Input material.

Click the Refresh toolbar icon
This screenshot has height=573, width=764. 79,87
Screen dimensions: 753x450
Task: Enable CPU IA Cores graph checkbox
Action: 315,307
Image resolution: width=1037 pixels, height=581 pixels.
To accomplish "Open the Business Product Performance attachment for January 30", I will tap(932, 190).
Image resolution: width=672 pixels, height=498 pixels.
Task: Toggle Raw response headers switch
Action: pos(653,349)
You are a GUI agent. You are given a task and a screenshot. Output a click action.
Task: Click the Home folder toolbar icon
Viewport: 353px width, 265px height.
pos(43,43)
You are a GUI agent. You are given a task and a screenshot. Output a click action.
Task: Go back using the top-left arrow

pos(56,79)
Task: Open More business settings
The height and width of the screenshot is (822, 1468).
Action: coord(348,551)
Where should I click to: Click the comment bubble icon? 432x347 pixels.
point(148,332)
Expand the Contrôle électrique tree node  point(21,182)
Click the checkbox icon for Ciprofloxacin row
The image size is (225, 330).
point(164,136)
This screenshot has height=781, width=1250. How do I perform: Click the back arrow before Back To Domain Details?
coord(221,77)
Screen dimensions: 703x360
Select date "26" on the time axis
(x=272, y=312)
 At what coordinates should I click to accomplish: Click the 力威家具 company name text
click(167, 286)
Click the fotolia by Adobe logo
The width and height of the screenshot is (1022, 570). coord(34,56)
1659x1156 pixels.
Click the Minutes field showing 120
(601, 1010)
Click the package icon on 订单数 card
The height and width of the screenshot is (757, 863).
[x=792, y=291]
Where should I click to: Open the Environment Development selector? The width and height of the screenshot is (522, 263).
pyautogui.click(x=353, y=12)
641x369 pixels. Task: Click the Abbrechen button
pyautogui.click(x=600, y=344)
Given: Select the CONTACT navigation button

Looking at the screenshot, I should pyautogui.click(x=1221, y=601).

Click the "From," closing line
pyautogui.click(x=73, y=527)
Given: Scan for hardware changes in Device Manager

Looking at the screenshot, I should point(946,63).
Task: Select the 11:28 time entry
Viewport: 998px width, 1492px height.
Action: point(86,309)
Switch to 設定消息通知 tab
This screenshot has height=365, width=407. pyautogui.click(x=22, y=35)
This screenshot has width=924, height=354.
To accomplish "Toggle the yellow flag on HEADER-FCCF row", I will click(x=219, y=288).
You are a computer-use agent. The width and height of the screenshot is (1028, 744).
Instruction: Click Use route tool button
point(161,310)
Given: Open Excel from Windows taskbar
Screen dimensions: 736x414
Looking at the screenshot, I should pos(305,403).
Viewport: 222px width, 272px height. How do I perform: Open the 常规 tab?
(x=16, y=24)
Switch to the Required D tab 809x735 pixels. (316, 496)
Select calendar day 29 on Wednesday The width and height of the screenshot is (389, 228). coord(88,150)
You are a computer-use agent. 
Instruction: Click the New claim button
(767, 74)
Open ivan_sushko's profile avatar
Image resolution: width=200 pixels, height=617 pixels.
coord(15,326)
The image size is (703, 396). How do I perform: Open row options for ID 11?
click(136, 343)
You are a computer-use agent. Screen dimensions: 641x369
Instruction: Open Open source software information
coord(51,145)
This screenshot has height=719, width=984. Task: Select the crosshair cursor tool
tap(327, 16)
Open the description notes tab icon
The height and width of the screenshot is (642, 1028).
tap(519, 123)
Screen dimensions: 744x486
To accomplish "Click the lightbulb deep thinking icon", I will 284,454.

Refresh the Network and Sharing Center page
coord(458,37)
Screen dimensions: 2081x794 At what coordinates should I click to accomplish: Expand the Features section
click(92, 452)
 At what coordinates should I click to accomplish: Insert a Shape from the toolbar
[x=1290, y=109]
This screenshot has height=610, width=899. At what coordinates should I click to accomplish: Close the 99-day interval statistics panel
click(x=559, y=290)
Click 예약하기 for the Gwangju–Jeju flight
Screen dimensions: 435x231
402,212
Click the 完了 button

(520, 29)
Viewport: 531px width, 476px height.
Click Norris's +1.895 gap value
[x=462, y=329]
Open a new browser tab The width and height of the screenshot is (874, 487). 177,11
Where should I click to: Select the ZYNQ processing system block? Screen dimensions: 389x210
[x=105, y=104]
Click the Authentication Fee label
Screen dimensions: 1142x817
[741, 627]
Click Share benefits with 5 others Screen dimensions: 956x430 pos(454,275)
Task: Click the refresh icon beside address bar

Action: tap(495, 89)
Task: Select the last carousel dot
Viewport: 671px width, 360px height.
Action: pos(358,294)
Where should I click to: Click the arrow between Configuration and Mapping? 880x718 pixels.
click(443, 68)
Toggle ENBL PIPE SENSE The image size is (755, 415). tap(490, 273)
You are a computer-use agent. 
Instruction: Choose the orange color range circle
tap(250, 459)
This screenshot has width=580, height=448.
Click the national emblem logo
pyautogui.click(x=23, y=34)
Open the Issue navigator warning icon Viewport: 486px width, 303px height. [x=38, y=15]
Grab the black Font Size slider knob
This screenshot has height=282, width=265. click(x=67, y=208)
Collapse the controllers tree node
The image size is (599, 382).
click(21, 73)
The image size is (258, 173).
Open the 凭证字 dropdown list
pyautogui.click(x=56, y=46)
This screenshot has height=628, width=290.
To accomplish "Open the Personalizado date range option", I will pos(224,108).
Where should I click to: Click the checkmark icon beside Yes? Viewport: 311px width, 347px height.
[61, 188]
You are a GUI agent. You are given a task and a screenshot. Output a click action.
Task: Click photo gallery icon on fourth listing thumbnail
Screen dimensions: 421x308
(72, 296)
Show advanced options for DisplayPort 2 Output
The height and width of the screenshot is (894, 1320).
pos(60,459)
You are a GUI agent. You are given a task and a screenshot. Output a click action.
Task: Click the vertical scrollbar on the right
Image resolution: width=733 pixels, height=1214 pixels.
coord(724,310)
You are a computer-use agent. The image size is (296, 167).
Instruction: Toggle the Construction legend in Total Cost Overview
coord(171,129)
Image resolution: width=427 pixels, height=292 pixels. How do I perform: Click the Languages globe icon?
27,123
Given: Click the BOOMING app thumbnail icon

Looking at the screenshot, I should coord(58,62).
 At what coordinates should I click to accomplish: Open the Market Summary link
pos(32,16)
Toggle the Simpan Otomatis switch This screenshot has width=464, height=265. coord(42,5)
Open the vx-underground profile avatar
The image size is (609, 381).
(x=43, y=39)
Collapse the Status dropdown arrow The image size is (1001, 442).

To do.
Express every line of the listing above as a JSON list of strings, one string per line, leaving out blank lines.

Output of the exercise.
[
  "Click the Refresh toolbar icon",
  "This screenshot has height=573, width=764. 79,87",
  "Screen dimensions: 753x450",
  "Task: Enable CPU IA Cores graph checkbox",
  "Action: 315,307",
  "Image resolution: width=1037 pixels, height=581 pixels.",
  "To accomplish \"Open the Business Product Performance attachment for January 30\", I will tap(932, 190).",
  "Image resolution: width=672 pixels, height=498 pixels.",
  "Task: Toggle Raw response headers switch",
  "Action: pos(653,349)",
  "You are a GUI agent. You are given a task and a screenshot. Output a click action.",
  "Task: Click the Home folder toolbar icon",
  "Viewport: 353px width, 265px height.",
  "pos(43,43)",
  "You are a GUI agent. You are given a task and a screenshot. Output a click action.",
  "Task: Go back using the top-left arrow",
  "pos(56,79)",
  "Task: Open More business settings",
  "The height and width of the screenshot is (822, 1468).",
  "Action: coord(348,551)",
  "Where should I click to: Click the comment bubble icon? 432x347 pixels.",
  "point(148,332)",
  "Expand the Contrôle électrique tree node  point(21,182)",
  "Click the checkbox icon for Ciprofloxacin row",
  "The image size is (225, 330).",
  "point(164,136)",
  "This screenshot has height=781, width=1250. How do I perform: Click the back arrow before Back To Domain Details?",
  "coord(221,77)",
  "Screen dimensions: 703x360",
  "Select date \"26\" on the time axis",
  "(x=272, y=312)",
  " At what coordinates should I click to accomplish: Click the 力威家具 company name text",
  "click(167, 286)",
  "Click the fotolia by Adobe logo",
  "The width and height of the screenshot is (1022, 570). coord(34,56)",
  "1659x1156 pixels.",
  "Click the Minutes field showing 120",
  "(601, 1010)",
  "Click the package icon on 订单数 card",
  "The height and width of the screenshot is (757, 863).",
  "[x=792, y=291]",
  "Where should I click to: Open the Environment Development selector? The width and height of the screenshot is (522, 263).",
  "pyautogui.click(x=353, y=12)",
  "641x369 pixels. Task: Click the Abbrechen button",
  "pyautogui.click(x=600, y=344)",
  "Given: Select the CONTACT navigation button",
  "Looking at the screenshot, I should pyautogui.click(x=1221, y=601).",
  "Click the \"From,\" closing line",
  "pyautogui.click(x=73, y=527)",
  "Given: Scan for hardware changes in Device Manager",
  "Looking at the screenshot, I should point(946,63).",
  "Task: Select the 11:28 time entry",
  "Viewport: 998px width, 1492px height.",
  "Action: point(86,309)",
  "Switch to 設定消息通知 tab",
  "This screenshot has height=365, width=407. pyautogui.click(x=22, y=35)",
  "This screenshot has width=924, height=354.",
  "To accomplish \"Toggle the yellow flag on HEADER-FCCF row\", I will click(x=219, y=288).",
  "You are a computer-use agent. The width and height of the screenshot is (1028, 744).",
  "Instruction: Click Use route tool button",
  "point(161,310)",
  "Given: Open Excel from Windows taskbar",
  "Screen dimensions: 736x414",
  "Looking at the screenshot, I should pos(305,403).",
  "Viewport: 222px width, 272px height. How do I perform: Open the 常规 tab?",
  "(x=16, y=24)",
  "Switch to the Required D tab 809x735 pixels. (316, 496)",
  "Select calendar day 29 on Wednesday The width and height of the screenshot is (389, 228). coord(88,150)",
  "You are a computer-use agent. ",
  "Instruction: Click the New claim button",
  "(767, 74)",
  "Open ivan_sushko's profile avatar",
  "Image resolution: width=200 pixels, height=617 pixels.",
  "coord(15,326)",
  "The image size is (703, 396). How do I perform: Open row options for ID 11?",
  "click(136, 343)",
  "You are a computer-use agent. Screen dimensions: 641x369",
  "Instruction: Open Open source software information",
  "coord(51,145)",
  "This screenshot has height=719, width=984. Task: Select the crosshair cursor tool",
  "tap(327, 16)",
  "Open the description notes tab icon",
  "The height and width of the screenshot is (642, 1028).",
  "tap(519, 123)",
  "Screen dimensions: 744x486",
  "To accomplish \"Click the lightbulb deep thinking icon\", I will 284,454.",
  "Refresh the Network and Sharing Center page",
  "coord(458,37)",
  "Screen dimensions: 2081x794 At what coordinates should I click to accomplish: Expand the Features section",
  "click(92, 452)",
  " At what coordinates should I click to accomplish: Insert a Shape from the toolbar",
  "[x=1290, y=109]",
  "This screenshot has height=610, width=899. At what coordinates should I click to accomplish: Close the 99-day interval statistics panel",
  "click(x=559, y=290)",
  "Click 예약하기 for the Gwangju–Jeju flight",
  "Screen dimensions: 435x231",
  "402,212",
  "Click the 完了 button",
  "(520, 29)",
  "Viewport: 531px width, 476px height.",
  "Click Norris's +1.895 gap value",
  "[x=462, y=329]",
  "Open a new browser tab The width and height of the screenshot is (874, 487). 177,11",
  "Where should I click to: Select the ZYNQ processing system block? Screen dimensions: 389x210",
  "[x=105, y=104]",
  "Click the Authentication Fee label",
  "Screen dimensions: 1142x817",
  "[741, 627]",
  "Click Share benefits with 5 others Screen dimensions: 956x430 pos(454,275)",
  "Task: Click the refresh icon beside address bar",
  "Action: tap(495, 89)",
  "Task: Select the last carousel dot",
  "Viewport: 671px width, 360px height.",
  "Action: pos(358,294)",
  "Where should I click to: Click the arrow between Configuration and Mapping? 880x718 pixels.",
  "click(443, 68)",
  "Toggle ENBL PIPE SENSE The image size is (755, 415). tap(490, 273)",
  "You are a computer-use agent. ",
  "Instruction: Choose the orange color range circle",
  "tap(250, 459)",
  "This screenshot has width=580, height=448.",
  "Click the national emblem logo",
  "pyautogui.click(x=23, y=34)",
  "Open the Issue navigator warning icon Viewport: 486px width, 303px height. [x=38, y=15]",
  "Grab the black Font Size slider knob",
  "This screenshot has height=282, width=265. click(x=67, y=208)",
  "Collapse the controllers tree node",
  "The image size is (599, 382).",
  "click(21, 73)",
  "The image size is (258, 173).",
  "Open the 凭证字 dropdown list",
  "pyautogui.click(x=56, y=46)",
  "This screenshot has height=628, width=290.",
  "To accomplish \"Open the Personalizado date range option\", I will pos(224,108).",
  "Where should I click to: Click the checkmark icon beside Yes? Viewport: 311px width, 347px height.",
  "[61, 188]",
  "You are a GUI agent. You are given a task and a screenshot. Output a click action.",
  "Task: Click photo gallery icon on fourth listing thumbnail",
  "Screen dimensions: 421x308",
  "(72, 296)",
  "Show advanced options for DisplayPort 2 Output",
  "The height and width of the screenshot is (894, 1320).",
  "pos(60,459)",
  "You are a GUI agent. You are given a task and a screenshot. Output a click action.",
  "Task: Click the vertical scrollbar on the right",
  "Image resolution: width=733 pixels, height=1214 pixels.",
  "coord(724,310)",
  "You are a computer-use agent. The image size is (296, 167).",
  "Instruction: Toggle the Construction legend in Total Cost Overview",
  "coord(171,129)",
  "Image resolution: width=427 pixels, height=292 pixels. How do I perform: Click the Languages globe icon?",
  "27,123",
  "Given: Click the BOOMING app thumbnail icon",
  "Looking at the screenshot, I should coord(58,62).",
  " At what coordinates should I click to accomplish: Open the Market Summary link",
  "pos(32,16)",
  "Toggle the Simpan Otomatis switch This screenshot has width=464, height=265. coord(42,5)",
  "Open the vx-underground profile avatar",
  "The image size is (609, 381).",
  "(x=43, y=39)",
  "Collapse the Status dropdown arrow The image size is (1001, 442)."
]